One minor reservation: Cocks takes Susan Sontag and her condemnation of „2001: A Space Odyssey“ as an example of fascist aesthetics too seriously. Considering Sontag’s opportunistic rejection of pop culture only a few years after championing it; considering her interest in gay camp followed by homophobia (analyzed in Linda Mizejewski’s 1992 book „Divine Decadence“); considering her shoddy research on Leni Riefenstahl and German films, stealing ideas from Siegfried Kracauer without acknowledging him; considering her descent, Samuel Beckett in hand, on Yugoslavia in the fall of 1993, not knowing that Sarajevo had by that time already become a tourist attraction for various soap opera actresses eager to get photographed walking through the rubble; considering her condemnation of Peter Handke’s pro-Serbian stance followed by her admittance that maybe Handke did know a little bit more about Serbia than she did – considering all that, one shouldn’t take every word uttered by Sontag too seriously, despite her occasionally stimulating theses.

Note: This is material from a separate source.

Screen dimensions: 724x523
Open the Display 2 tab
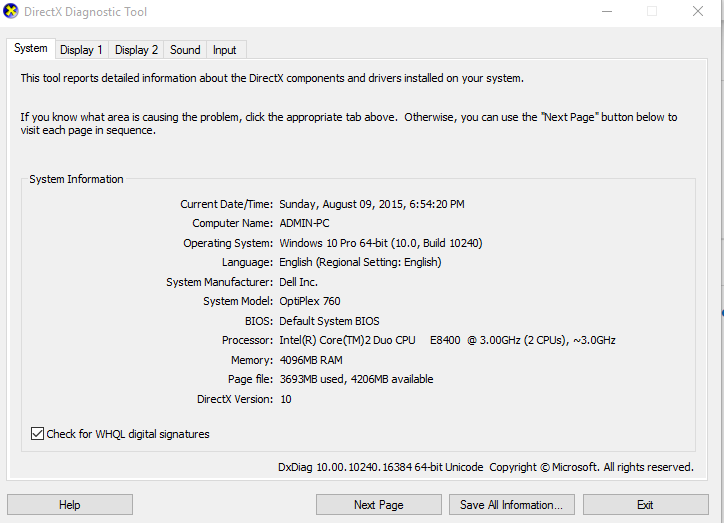click(136, 50)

Such minor objections have nothing to do with the main argument of Cock’s intriguing and original book. Most importantly, Cocks explains a phenomenon that several Kubrick detractors have interpretated as Jewish self-hatred. If Kubrick has de-Jewed so many characters from his literary sources, including the couple from „Eyes Wide Shut“, he only did it because the subject was too close to him. Kubrick’s insistence on his privacy went so far that even his Jewishness was too precious for him to be dealt with in public.